NEW LONDON, Conn. (AP) — Southeastern Connecticut's two hospitals are working on ways to improve planning for destructive storms.

The Day of New London reports (http://bit.ly/T1hLJo ) that Lawrence & Memorial Hospital in New London and The William W. Backus Hospital in Norwich have spoken with staff since Superstorm Sandy on Oct. 29 to develop improvements, particularly in the immediate aftermath of storms.

"One of the lessons we continue to learn is that it really isn't just about the storm itself, it's the aftermath that can be really taxing on health care institutions," Shawn Mawhiney, spokesman for Backus, said. "The key is planning and preparation beforehand."

Ron Kersey, emergency management coordinator at L&M, said the emergency departments treated patients with chronic conditions that flared up due to the anxiety and stress of the storm and evacuating their homes.

After the storm, patients came to both hospitals' emergency departments with cleanup-related injuries and carbon monoxide poisoning from unsafe generator use. The hospitals also treated numerous residents who lost power but needed electricity to run breathing machines or other medical equipment.

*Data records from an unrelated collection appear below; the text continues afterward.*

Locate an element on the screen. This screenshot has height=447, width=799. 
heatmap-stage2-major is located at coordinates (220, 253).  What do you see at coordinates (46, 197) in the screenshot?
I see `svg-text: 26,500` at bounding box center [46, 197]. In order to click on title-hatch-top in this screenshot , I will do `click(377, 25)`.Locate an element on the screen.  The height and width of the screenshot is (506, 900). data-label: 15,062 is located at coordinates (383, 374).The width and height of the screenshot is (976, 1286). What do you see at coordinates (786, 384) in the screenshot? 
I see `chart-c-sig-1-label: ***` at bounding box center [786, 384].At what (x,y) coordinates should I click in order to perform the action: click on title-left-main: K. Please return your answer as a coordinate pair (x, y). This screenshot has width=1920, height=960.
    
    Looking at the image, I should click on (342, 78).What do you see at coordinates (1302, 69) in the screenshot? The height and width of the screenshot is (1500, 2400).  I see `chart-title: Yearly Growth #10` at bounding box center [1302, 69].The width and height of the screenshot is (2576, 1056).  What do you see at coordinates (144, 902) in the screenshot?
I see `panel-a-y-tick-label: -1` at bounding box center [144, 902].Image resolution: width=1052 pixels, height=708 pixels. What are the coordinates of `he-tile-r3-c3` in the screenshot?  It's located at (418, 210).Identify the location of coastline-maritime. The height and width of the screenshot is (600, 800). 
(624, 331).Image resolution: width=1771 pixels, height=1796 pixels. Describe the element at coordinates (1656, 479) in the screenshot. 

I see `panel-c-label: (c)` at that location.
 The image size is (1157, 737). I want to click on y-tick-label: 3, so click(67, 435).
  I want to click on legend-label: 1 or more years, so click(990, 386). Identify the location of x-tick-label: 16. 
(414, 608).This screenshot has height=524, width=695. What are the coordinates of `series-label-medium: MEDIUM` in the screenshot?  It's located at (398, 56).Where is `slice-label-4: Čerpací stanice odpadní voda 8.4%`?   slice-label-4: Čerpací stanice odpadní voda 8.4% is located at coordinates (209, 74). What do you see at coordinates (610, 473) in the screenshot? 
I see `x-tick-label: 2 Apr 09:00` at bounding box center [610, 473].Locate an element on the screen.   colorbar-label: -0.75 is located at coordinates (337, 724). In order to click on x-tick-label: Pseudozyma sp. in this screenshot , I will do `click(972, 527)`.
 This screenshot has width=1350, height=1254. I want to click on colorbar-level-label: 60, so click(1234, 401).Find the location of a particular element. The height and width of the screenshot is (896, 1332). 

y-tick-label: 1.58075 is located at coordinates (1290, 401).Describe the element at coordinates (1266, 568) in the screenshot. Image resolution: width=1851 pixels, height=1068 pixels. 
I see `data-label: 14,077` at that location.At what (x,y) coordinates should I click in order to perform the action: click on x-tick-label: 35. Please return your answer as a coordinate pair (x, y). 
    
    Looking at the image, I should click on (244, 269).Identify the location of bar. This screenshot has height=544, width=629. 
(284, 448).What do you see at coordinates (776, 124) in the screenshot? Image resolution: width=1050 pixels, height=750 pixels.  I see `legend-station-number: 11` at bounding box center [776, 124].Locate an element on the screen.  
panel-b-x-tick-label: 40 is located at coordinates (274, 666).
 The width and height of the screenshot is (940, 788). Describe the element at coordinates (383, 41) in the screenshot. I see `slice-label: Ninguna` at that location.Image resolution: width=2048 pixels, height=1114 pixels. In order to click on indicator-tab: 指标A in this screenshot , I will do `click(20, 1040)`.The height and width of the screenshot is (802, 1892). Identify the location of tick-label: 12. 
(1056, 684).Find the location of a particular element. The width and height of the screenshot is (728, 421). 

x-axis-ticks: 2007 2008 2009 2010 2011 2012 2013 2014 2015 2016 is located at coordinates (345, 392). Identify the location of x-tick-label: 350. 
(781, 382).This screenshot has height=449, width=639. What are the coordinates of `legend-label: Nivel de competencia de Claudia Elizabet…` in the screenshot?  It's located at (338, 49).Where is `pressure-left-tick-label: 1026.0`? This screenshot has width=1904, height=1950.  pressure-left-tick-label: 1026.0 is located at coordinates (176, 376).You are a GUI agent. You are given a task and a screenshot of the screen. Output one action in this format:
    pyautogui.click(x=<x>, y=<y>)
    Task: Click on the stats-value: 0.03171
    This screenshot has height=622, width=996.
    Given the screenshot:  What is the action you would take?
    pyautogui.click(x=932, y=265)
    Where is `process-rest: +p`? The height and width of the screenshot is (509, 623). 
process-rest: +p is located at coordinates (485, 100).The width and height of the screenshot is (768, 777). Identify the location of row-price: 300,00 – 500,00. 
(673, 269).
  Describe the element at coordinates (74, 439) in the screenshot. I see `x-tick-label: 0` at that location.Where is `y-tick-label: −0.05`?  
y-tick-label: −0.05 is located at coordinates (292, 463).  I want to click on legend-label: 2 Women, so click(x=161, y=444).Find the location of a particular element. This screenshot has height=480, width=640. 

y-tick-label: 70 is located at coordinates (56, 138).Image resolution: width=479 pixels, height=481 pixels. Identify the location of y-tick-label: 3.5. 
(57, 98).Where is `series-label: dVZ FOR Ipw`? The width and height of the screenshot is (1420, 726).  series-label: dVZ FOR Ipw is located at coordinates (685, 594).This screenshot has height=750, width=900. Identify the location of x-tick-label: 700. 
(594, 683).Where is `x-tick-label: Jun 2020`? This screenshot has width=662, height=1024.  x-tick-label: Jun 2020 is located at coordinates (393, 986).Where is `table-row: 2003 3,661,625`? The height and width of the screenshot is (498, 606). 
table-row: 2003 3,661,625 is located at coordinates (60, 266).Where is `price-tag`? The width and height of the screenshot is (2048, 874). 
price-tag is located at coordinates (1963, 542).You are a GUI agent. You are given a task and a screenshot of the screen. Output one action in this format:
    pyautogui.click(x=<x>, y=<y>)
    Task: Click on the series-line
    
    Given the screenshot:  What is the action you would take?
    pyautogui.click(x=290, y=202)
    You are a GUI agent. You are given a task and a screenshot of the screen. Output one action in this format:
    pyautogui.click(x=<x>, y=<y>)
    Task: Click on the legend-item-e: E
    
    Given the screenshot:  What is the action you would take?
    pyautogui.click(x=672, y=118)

Kersey said that in some cases, patients did not know they could have gone to one of the region's emergency shelters where they could plug in their machines. Medical volunteers and nurses would have been on hand to check on them, he said.

He said he hopes to work with local emergency management officials to identify long-term care facilities that could take people with specials needs during an emergency and let patients know those facilities are available.

Another improvement he identified is to set up a shelter at the hospital for pets of staff members and children or elderly parents who can't be home alone. Some staff members wanted to stay over but couldn't because of responsibilities to care for children or elderly parents, Kersey said. If the hospital had an emergency shelter, "we would relieve them of that anxiety, and they'll be more focused on their jobs and taking care of patients."